* Work order
Tally the lines of these entries that include "computer"; respond with only that tally.

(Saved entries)
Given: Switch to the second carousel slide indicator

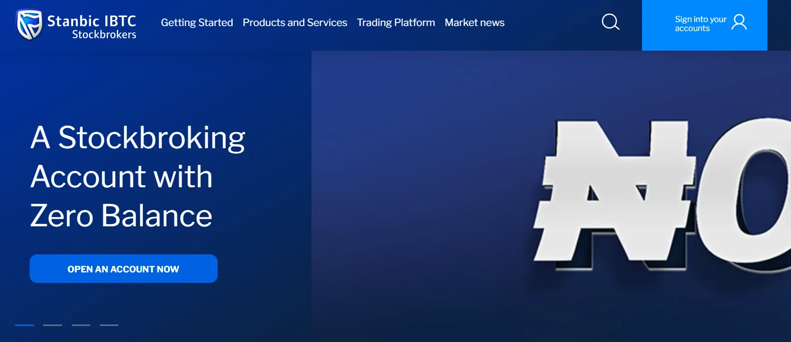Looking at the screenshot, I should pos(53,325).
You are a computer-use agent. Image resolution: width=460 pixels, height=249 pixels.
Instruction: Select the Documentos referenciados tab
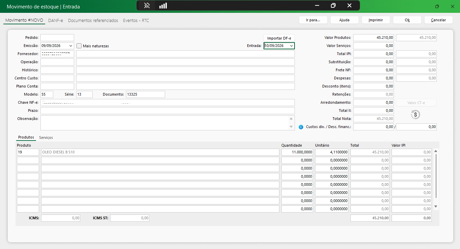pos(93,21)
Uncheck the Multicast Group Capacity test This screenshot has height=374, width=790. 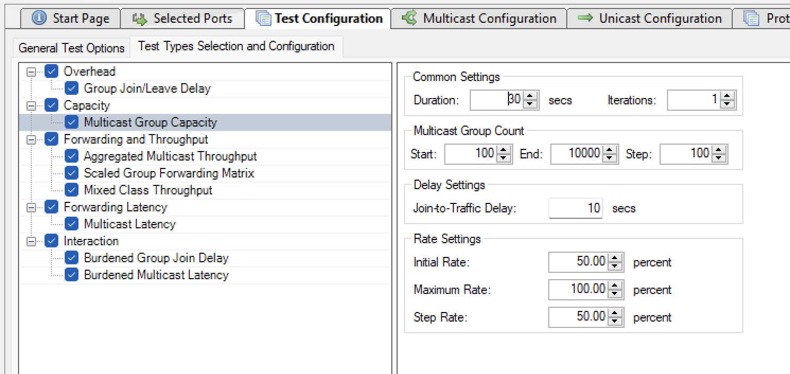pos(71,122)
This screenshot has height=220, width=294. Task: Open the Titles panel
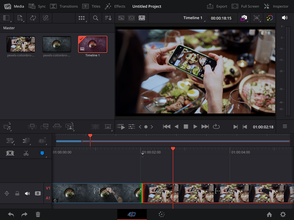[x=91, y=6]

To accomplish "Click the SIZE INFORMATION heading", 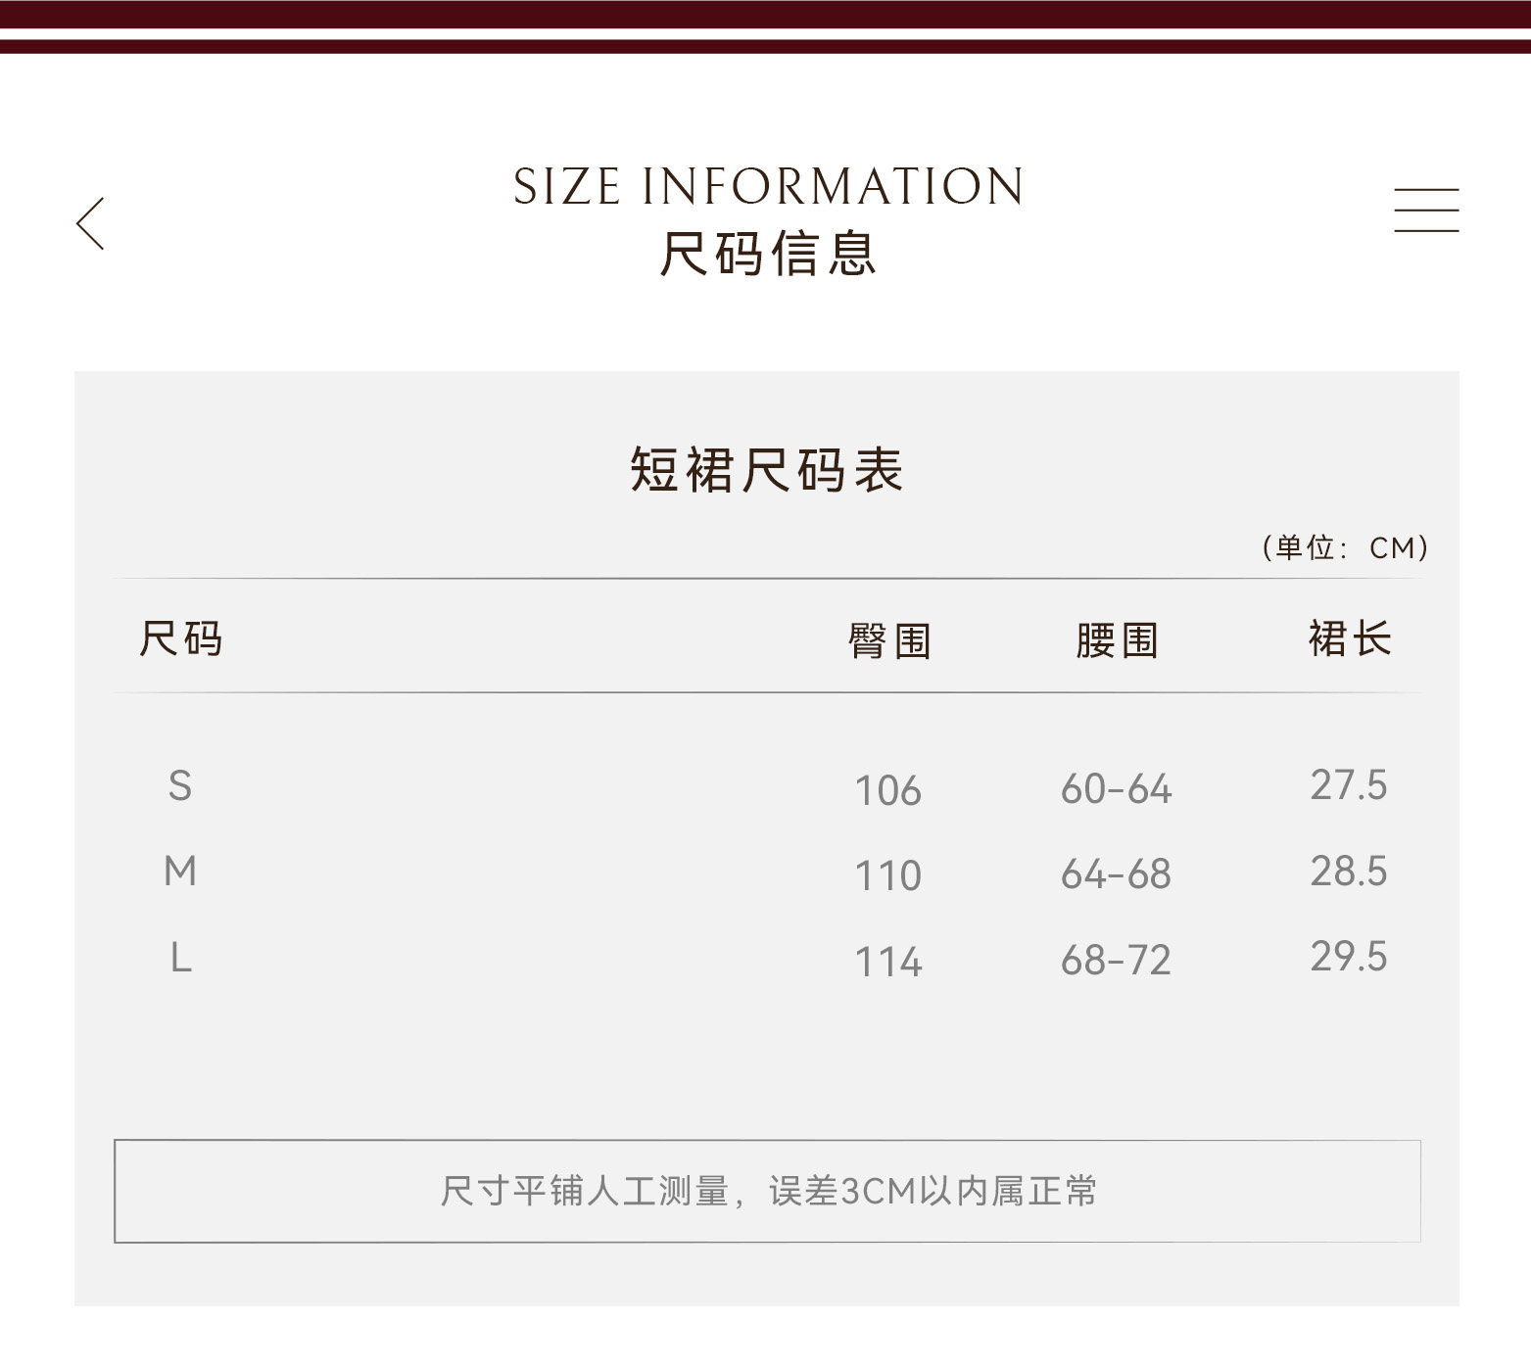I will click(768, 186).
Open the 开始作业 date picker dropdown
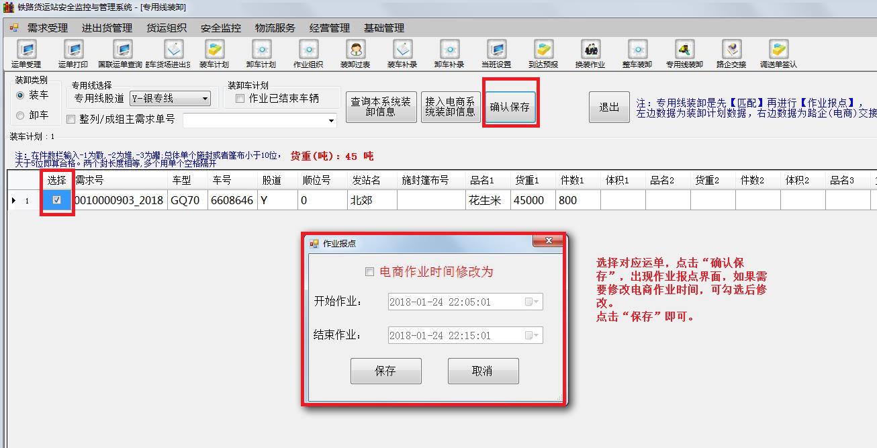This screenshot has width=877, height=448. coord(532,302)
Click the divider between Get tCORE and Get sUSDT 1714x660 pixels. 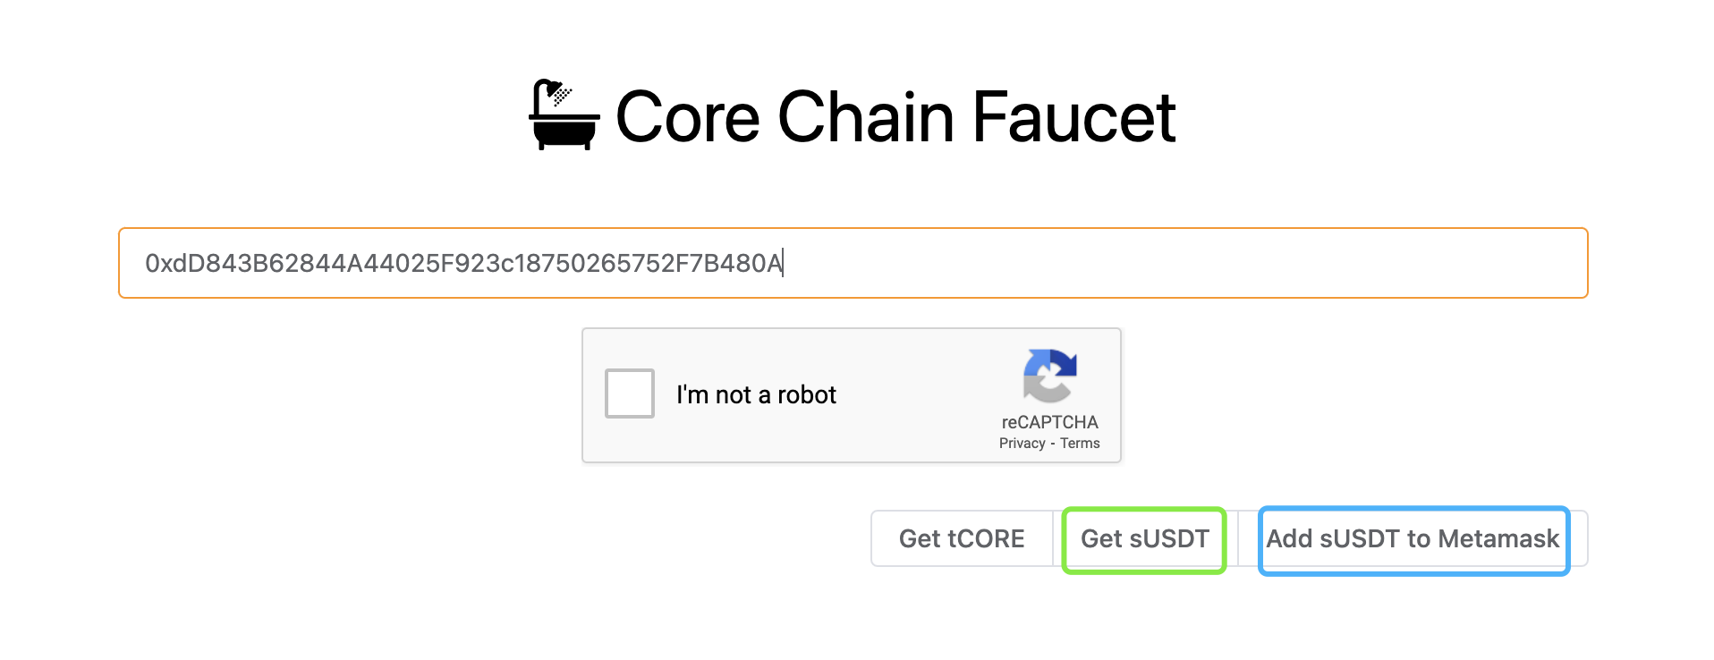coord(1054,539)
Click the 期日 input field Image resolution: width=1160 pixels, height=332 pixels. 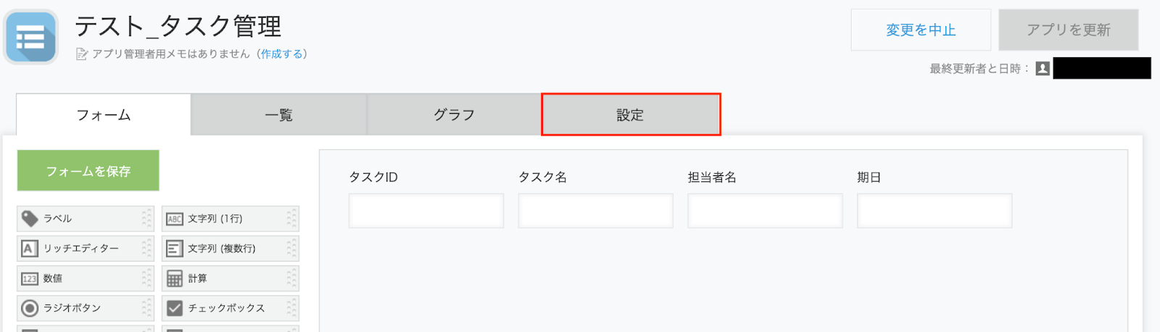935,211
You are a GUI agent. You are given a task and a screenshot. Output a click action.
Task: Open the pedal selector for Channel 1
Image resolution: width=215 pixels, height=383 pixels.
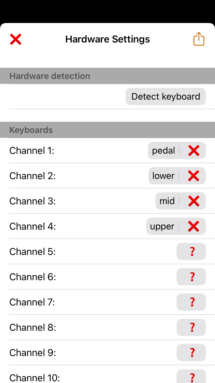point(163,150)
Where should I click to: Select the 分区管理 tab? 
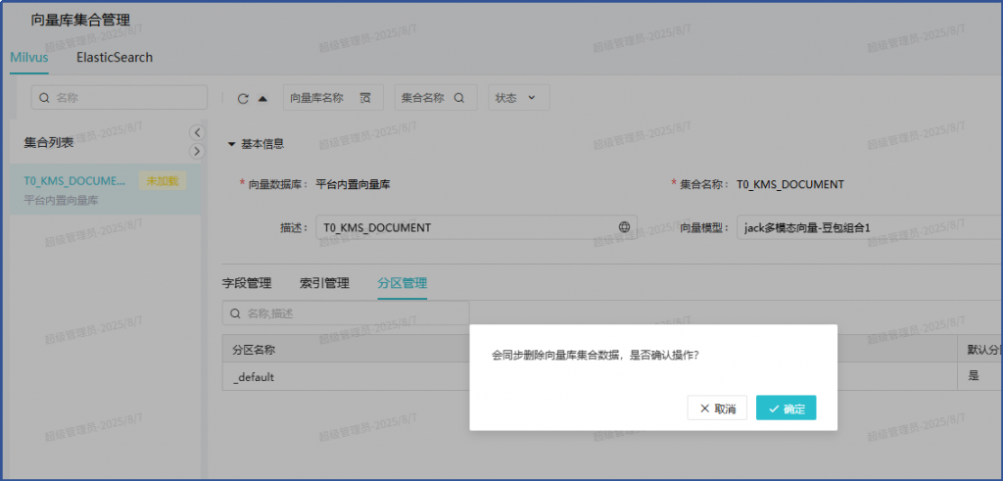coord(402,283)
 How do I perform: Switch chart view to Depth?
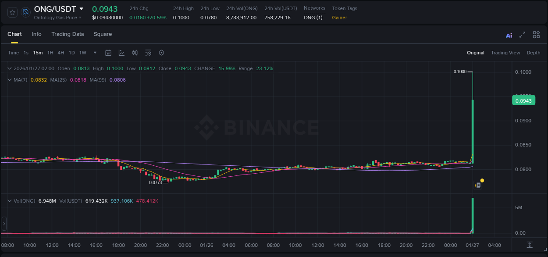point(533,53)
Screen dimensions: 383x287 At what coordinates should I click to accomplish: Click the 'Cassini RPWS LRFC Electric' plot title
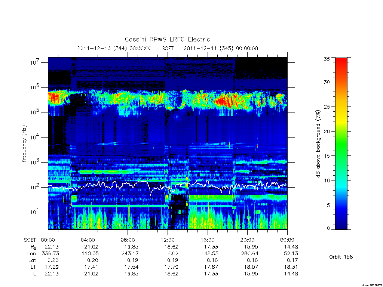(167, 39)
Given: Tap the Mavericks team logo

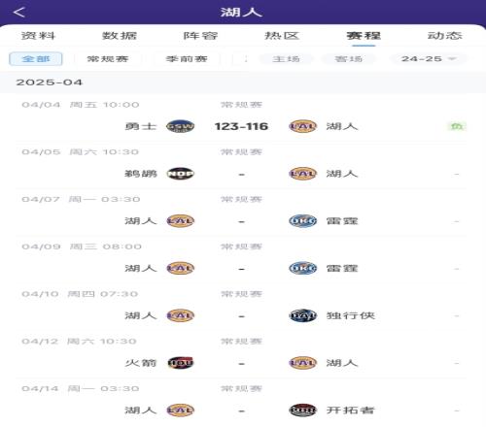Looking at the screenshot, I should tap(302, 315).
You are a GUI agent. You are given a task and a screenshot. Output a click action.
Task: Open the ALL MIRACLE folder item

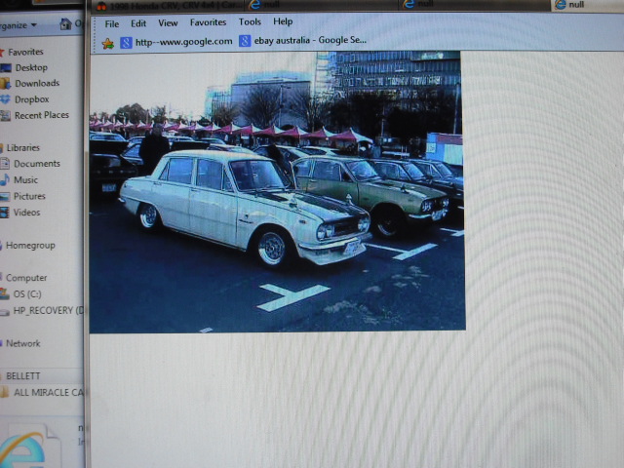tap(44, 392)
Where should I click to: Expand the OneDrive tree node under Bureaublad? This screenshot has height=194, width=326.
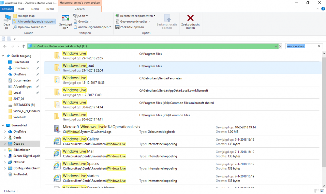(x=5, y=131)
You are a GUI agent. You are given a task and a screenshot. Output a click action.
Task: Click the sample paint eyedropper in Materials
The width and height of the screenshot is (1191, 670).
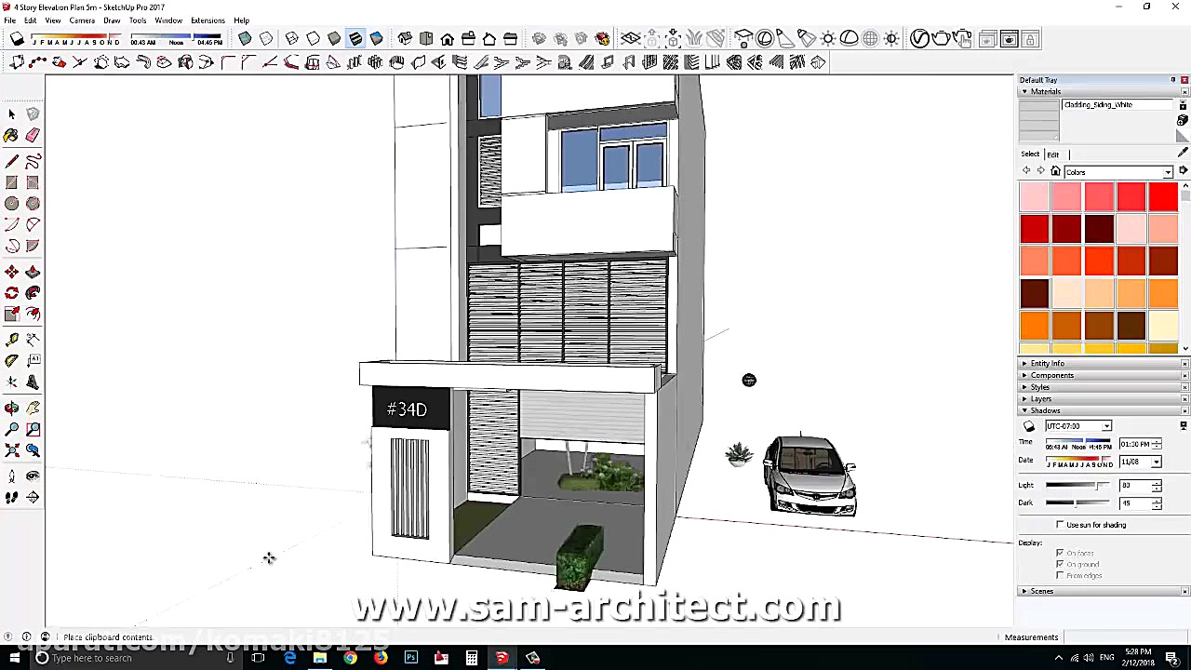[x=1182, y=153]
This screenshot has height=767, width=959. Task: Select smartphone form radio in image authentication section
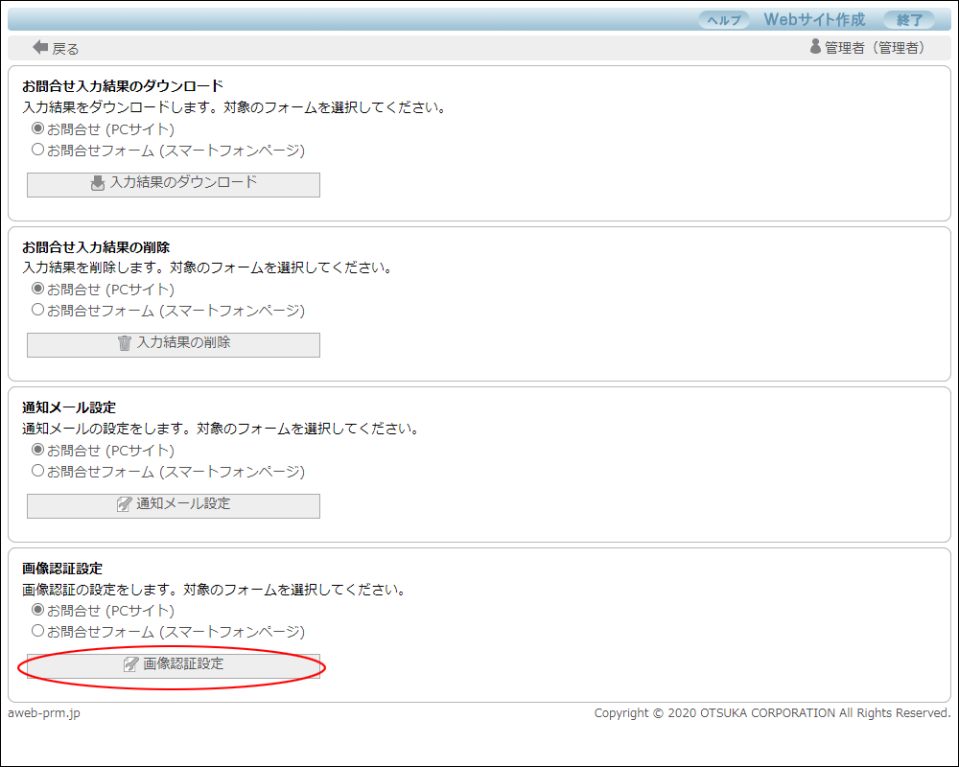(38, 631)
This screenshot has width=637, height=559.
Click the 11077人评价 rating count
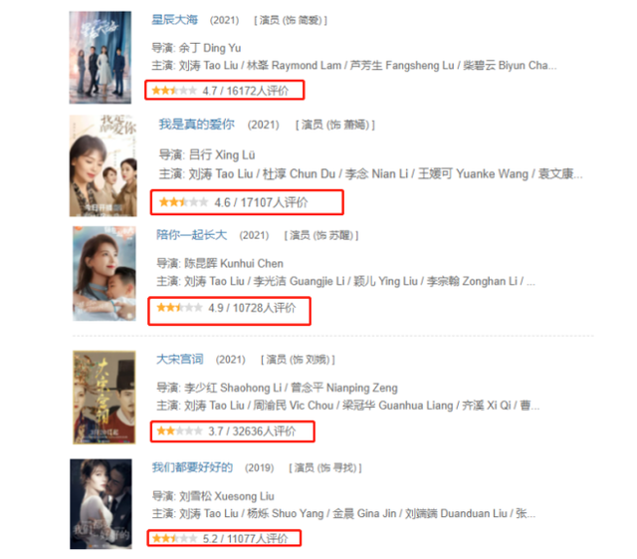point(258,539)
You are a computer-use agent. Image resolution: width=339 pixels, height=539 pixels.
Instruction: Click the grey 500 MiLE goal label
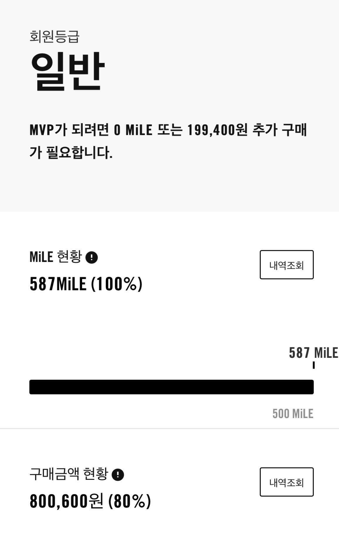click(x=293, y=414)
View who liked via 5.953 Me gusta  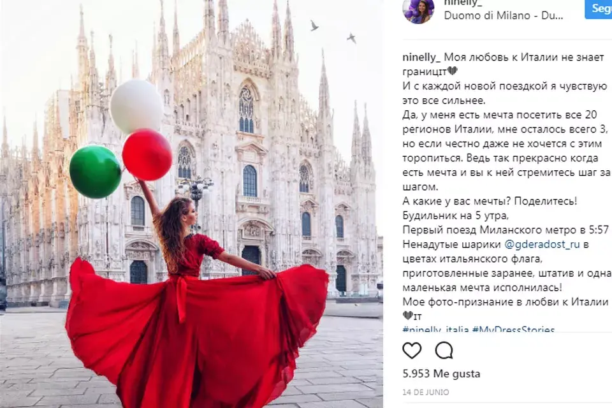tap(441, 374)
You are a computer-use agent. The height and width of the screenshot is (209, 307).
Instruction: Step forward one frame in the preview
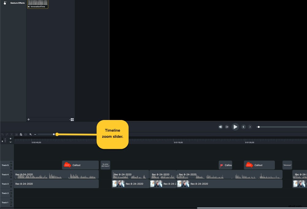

* Answer space
3